Der Schritt gestattet es Dahon, sich auf Forschung und Entwicklung sowie Marketing zu konzentrieren. Das Unternehmen verkleinert außerdem eine Produktpalette. Warum führt es diese Einschränkungsmaßnahme durch? Derzeit verteilt Dahon seine für Forschung und Entwicklung vorgesehenen Mittel auf über vierzig Prozent der 120 Bauteile eines Klapprads. Das bedeutet nicht nur, daß die Gelder für Forschung und Entwicklung zu dünn gestreut sind, sondern auch, daß das Unternehmen sich in Entwicklungsbereichen bemüht, in denen andere Unternehmen bessere Voraussetzungen haben. "Bei der Entwicklung von Fahrradrahmen und Klappmechanismen sind wir marktführend. Und darum werden das die Bereiche sein, auf die wir uns spezialisieren", bemerkt Hon.
Es gibt noch einen anderen Impetus für die Veränderung. Obwohl Dahon den Markt in seinem Produktbereich anführt, befürchtet das Unternehmen, sich seinem Höhepunkt in der Wachstumskurve zu nähern. Untersuchungen in den Vereinigten Staaten und Europa zeigen, daß acht Prozent aller Radfahrer ein Klapprad kaufen würden, wenn es nicht mehr als 25 Prozent über dem Preis eines nicht-klappbaren, aber ansonsten vergleichbaren Fahrrades liegt. Doch Dahon kann die Kosten nicht soweit senken, um zu diesem Preis produzieren zu können. Daher mußte sich das Unternehmen entscheiden: entweder klein bleiben und sich auf die Marktnische der teuren Spezialfahrräder konzentrieren oder mit anderen Fahrradherstellern kooperieren. Der Zusammenschluß mit den Marktriesen bietet den Vorteil, daß die großen Unternehmen die Möglichkeit haben, die Fahrräder in großen Mengen und daher erheblich billiger herzustellen, wodurch sich die Absatzmärkte vergrößern würden. Die Klappräder könnten sich dann ein weites Feld erobern.
Laut neuem Drehbuch soll die Produktion folgendermaßen ablaufen: Dahon konzentriert sich auf die Verbesserung des Klappmechanismus und die Entwicklung von leichten Rahmen, während es andere Unternehmen mit der Produktion beauftragt. Dann verkauft Dahon diese Spezialrahmen an international führende Fahrradhersteller hauptsächlich in den USA, Asien und Euro, und diese Hersteller übernehmen die Werbung und den Vertrieb der fertigen Fahrräder.

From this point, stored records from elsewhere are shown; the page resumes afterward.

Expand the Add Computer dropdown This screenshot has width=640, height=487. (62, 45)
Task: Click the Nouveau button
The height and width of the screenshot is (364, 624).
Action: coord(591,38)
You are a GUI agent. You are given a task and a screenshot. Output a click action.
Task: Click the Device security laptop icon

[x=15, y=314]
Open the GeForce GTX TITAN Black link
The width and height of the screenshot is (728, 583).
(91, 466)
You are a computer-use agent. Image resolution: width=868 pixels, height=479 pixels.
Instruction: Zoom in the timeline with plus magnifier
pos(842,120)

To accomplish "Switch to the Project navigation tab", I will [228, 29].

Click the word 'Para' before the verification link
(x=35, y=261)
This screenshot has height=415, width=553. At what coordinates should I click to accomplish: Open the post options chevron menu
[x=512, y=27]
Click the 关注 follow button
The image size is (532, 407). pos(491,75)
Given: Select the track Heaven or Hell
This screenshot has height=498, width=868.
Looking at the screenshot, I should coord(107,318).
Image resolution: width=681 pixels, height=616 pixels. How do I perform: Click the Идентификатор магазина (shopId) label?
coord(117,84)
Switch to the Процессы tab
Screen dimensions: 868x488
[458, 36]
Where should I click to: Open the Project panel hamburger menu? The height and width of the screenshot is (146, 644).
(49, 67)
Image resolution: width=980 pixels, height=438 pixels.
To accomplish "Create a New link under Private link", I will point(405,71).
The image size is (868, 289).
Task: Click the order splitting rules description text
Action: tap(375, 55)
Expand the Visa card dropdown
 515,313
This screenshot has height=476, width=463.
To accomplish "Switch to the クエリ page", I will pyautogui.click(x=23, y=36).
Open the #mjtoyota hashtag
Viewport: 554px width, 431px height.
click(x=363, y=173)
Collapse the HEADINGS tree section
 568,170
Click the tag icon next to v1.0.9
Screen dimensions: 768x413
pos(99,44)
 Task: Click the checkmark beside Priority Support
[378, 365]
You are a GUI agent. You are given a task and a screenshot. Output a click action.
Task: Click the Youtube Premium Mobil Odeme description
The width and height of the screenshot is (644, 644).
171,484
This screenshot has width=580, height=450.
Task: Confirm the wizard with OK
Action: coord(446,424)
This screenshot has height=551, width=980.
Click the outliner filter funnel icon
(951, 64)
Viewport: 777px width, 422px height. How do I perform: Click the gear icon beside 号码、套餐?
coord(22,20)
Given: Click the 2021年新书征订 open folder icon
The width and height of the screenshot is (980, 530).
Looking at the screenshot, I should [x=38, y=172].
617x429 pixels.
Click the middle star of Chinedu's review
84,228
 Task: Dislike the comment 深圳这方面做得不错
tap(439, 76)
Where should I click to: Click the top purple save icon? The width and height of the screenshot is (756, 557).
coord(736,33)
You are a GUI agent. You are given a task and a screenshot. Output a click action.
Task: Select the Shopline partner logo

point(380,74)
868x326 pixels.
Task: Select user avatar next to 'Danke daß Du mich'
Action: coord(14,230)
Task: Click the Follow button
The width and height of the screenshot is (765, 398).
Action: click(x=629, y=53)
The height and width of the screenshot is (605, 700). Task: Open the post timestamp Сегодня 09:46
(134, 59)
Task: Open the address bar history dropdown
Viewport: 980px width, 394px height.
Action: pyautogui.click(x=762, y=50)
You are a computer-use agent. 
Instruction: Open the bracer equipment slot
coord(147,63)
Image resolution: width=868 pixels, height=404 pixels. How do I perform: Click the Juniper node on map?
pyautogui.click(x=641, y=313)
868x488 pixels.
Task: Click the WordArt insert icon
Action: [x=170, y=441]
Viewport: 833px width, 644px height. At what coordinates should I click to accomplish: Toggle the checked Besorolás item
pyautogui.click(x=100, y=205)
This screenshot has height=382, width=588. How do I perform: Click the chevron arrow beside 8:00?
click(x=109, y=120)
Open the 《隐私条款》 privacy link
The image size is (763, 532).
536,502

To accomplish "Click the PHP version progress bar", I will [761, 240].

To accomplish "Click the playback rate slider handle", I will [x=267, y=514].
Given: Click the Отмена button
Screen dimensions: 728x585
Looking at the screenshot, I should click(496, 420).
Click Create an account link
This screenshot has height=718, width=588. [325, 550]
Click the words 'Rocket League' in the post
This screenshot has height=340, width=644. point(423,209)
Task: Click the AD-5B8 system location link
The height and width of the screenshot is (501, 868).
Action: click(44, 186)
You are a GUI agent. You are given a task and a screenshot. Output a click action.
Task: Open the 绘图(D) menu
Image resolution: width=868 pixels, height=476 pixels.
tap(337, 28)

Im Idealfall würde dieses Szenario Dahon ermöglichen, Nutzen aus der groß angelegten Produktion und den wichtigen Verkaufskanälen zu ziehen, während es gleichzeitig seine Klappradtechnologie schützen könnte. Das Unternehmen hat sich in den vergangenen zwei Jahren darauf vorbereitet, seine Technologien mit anderen Firmen zu teilen, aber auf eine Weise, die einen Profit und seine Integrität schützt. Dahon hat seine Markennamen und Warenzeichen in 26 Ländern registrieren lassen und Patente für eine Reihe von Fahrradmodellen und Klappmechanismen angemeldet. Nun hält es Ausschau nach dem richtigen Partner.
"Es ist eine schwierige Veränderung", sagt Hon. "Die meisten von Taiwans Herstellern versuchen, sich von der OEM-Produktion abzuwenden und eigene Markenprodukte zu entwickeln. Sie wollen ihr eigener Herr sein und selbst über Produktion und Marketing entscheiden. Wir haben diese Autonomie, aber wir haben nicht die finanzielle Stärke, um die Produktion zu vergrößern." Hon sieht dem Wandel seines Unternehmens zuversichtlich entgegen. "Im Vergleich zu anderen Herstellern ist unsere Produktion winzig", meint er. "Wenn wir jetzt mit großen Herstellern kooperieren, können wir unseren Markt vergrößern. Das wird für uns auf lange Sicht von Vorteil sein."